5.1.3 client_secret_jwt

Also uses a client secret, but this time the secret is used as an HMAC key to secure a JWT assertion. Has stronger security properties than client_secret_basic and client_secret_post because the secret doesn't get passed to the server in plain text, reducing the damage if the token request get accidentally sent over plain HTTP. The JWT expiration limits the time window for replay.

POST /token HTTP/1.1
Host: c2id.com
Content-Type: application/x-www-form-urlencoded

grant_type=authorization_code&code=n0esc3NRze7LTCu7iYzS6a5acc3f0ogp4
&client_assertion_type=urn%3Aietf%3Aparams%3Aoauth%3Aclient-assertion-type%3Ajwt-bearer
&client_assertion=eyJhbGciOiJSUzI1NiIsImtpZCI6IjIyIn0.eyJpc3Mi...

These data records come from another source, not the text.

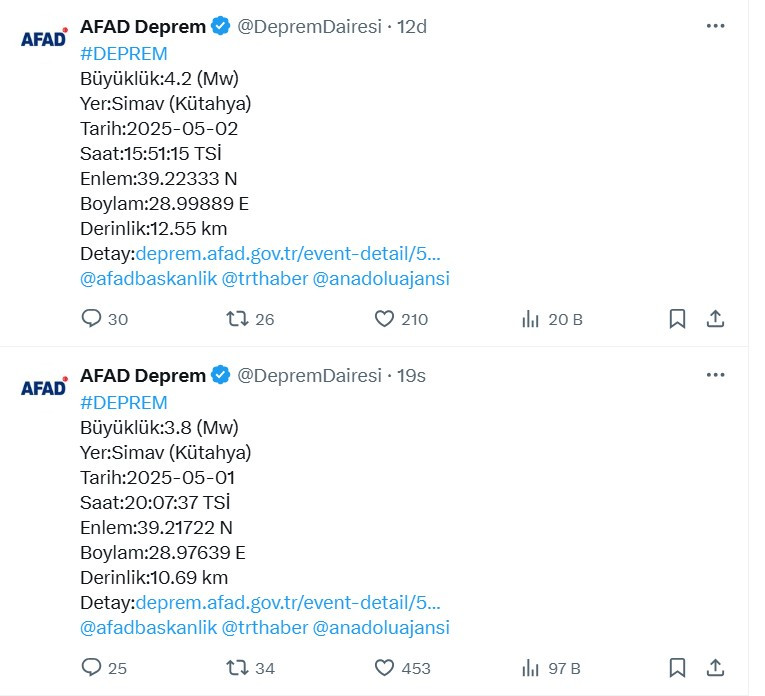View analytics showing 97 B views
This screenshot has width=765, height=696.
tap(551, 668)
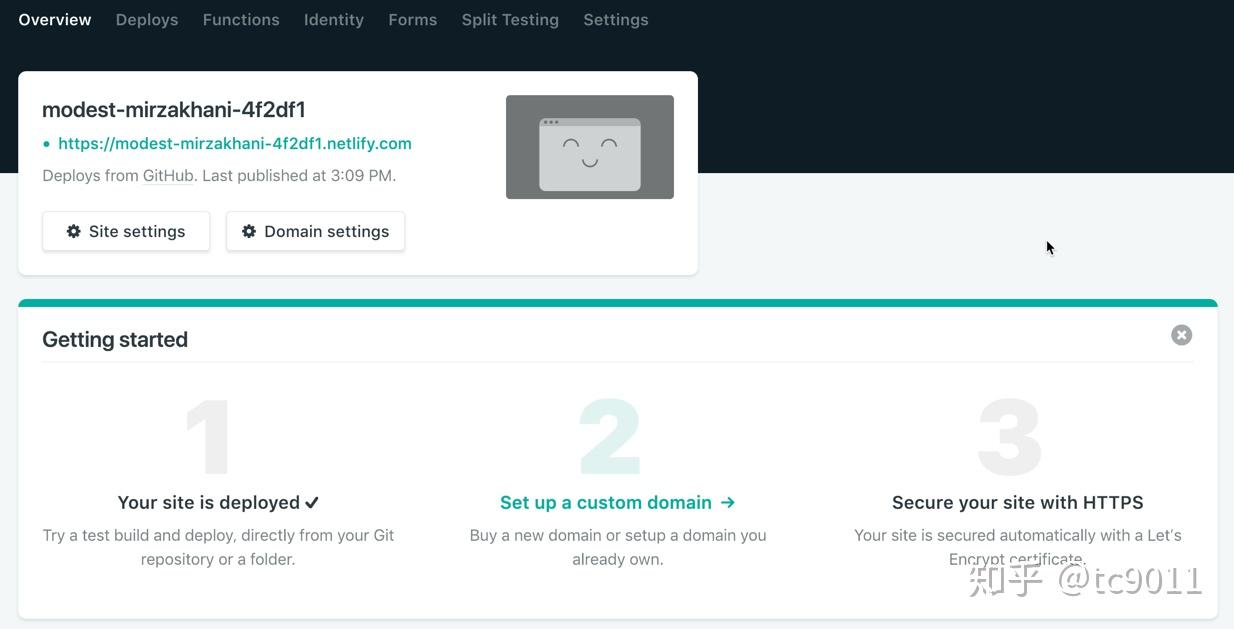Follow the GitHub link in the deploy info
This screenshot has width=1234, height=629.
click(x=168, y=176)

The Connect2id server supports the standard HS256, HS384 and HS512 algorithms to secure the JWT with HMAC.

5.2 Private key based

5.2.1 private_key_jwt

Based on a private key belonging to the client. The matching public key must be registered in JSON Web Key (JWK) format with the Connect2id server, either by value or by URL. The registration by URL enables key-rollover without the need to update the client registration.

POST /token HTTP/1.1
Host: c2id.com
Content-Type: application/x-www-form-urlencoded

grant_type=authorization_code&code=n0esc3NRze7LTCu7iYzS6a5acc3f0ogp4
&client_assertion_type=urn%3Aietf%3Aparams%3Aoauth%3Aclient-assertion-type%3Ajwt-bearer
&client_assertion=eyJhbGciOiJSUzI1NiIsImtpZCI6IjIyIn0.eyJpc3Mi...

The Connect2id server supports RSA and EC keys:

  • Use RS256, RS384, RS512, PS256, PS384 or PS512 to sign the JWT assertion with a private RSA key (minimum required key length is 2048 bits).

  • Use ES256, ES384 or ES512 to sign the JWT assertion with a private EC key (requires matching curve).

5.2.2 self_signed_tls_client_auth

The client authenticates with a X.509 certificate which is submitted to the Connect2id server during the TLS handshake.

The public key of the certificate must be registered with the Connect2id server, in JWK format by value or URL, as with private_key_jwt.

The client certificate can be self-signed (with the private key that matches the registered), or with signed with another key, typically the key of a Certificate Authority (CA).

Note that for a CA-signed certificate no PKI-based validation is done by the Connect2id server, only its public key must match the registered one. Prior PKI-based validation can still be performed in a TLS terminator set up in front of the server.

A benefit of this method is that the issued access token will get bound to the client certificate, which fixes the bearer weakness of regular OAuth 2.0 access tokens. This client authentication method and the binding are specified in the mTLS OAuth 2.0 extension.

6. Limiting the client authentication methods and JWS algorithms

To limit the client authentication methods that your Connect2id server is going to provide edit the op.token.authMethods configuration setting.

For example, if your policy prohibits public OAuth 2.0 clients remove the none method from the list.

To limit the available JWS algorithms for the JWT assertions edit the op.token.authJWSAlgs configuration setting.

The available authentication methods and algorithms can also be limited in your developer portal which manages requests to the client registration endpoint.

7. Developer resources

The OAuth 2.0 / OpenID Connect SDK for Java that Connect2id maintains provides support for all standard client authentication methods.